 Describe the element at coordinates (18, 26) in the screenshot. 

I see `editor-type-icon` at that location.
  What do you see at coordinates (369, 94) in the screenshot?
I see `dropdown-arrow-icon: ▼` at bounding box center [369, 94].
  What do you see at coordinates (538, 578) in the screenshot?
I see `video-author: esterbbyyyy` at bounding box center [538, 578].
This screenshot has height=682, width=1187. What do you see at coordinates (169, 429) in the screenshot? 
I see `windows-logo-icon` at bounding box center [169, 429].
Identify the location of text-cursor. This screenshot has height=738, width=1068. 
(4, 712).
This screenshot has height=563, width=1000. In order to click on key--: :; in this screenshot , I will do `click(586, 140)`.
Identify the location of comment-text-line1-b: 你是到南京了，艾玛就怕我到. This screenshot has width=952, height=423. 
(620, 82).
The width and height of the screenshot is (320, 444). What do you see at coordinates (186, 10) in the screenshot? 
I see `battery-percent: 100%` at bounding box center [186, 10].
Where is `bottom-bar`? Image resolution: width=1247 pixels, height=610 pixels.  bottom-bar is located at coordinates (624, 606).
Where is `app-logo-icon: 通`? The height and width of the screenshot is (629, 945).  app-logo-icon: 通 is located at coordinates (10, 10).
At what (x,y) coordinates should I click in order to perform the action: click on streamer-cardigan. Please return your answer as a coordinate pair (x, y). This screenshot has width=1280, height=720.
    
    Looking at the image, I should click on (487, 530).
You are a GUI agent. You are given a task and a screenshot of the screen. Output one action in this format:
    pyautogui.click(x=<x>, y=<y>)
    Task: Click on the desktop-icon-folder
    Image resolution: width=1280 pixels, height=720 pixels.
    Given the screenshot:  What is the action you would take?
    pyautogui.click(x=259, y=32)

────

● Problem description
Present the data above as a Markdown table with two columns, Row and Line. Give each line its own numbered row and leave out blank lines.

● The completed task
| Row | Line |
|---|---|
| 1 |  Describe the element at coordinates (18, 26) in the screenshot.  |
| 2 | I see `editor-type-icon` at that location. |
| 3 |   What do you see at coordinates (369, 94) in the screenshot? |
| 4 | I see `dropdown-arrow-icon: ▼` at bounding box center [369, 94]. |
| 5 |   What do you see at coordinates (538, 578) in the screenshot? |
| 6 | I see `video-author: esterbbyyyy` at bounding box center [538, 578]. |
| 7 | This screenshot has height=682, width=1187. What do you see at coordinates (169, 429) in the screenshot?  |
| 8 | I see `windows-logo-icon` at bounding box center [169, 429]. |
| 9 | Identify the location of text-cursor. This screenshot has height=738, width=1068.  |
| 10 | (4, 712). |
| 11 | This screenshot has height=563, width=1000. In order to click on key--: :; in this screenshot , I will do `click(586, 140)`. |
| 12 | Identify the location of comment-text-line1-b: 你是到南京了，艾玛就怕我到. This screenshot has width=952, height=423.  |
| 13 | (620, 82). |
| 14 | The width and height of the screenshot is (320, 444). What do you see at coordinates (186, 10) in the screenshot?  |
| 15 | I see `battery-percent: 100%` at bounding box center [186, 10]. |
| 16 | Where is `bottom-bar`? Image resolution: width=1247 pixels, height=610 pixels.  bottom-bar is located at coordinates (624, 606). |
| 17 | Where is `app-logo-icon: 通`? The height and width of the screenshot is (629, 945).  app-logo-icon: 通 is located at coordinates (10, 10). |
| 18 | At what (x,y) coordinates should I click in order to perform the action: click on streamer-cardigan. Please return your answer as a coordinate pair (x, y). This screenshot has width=1280, height=720. |
| 19 |     Looking at the image, I should click on (487, 530). |
| 20 | You are a GUI agent. You are given a task and a screenshot of the screen. Output one action in this format: |
| 21 |     pyautogui.click(x=<x>, y=<y>) |
| 22 |     Task: Click on the desktop-icon-folder |
| 23 |     Image resolution: width=1280 pixels, height=720 pixels. |
| 24 |     Given the screenshot:  What is the action you would take? |
| 25 |     pyautogui.click(x=259, y=32) |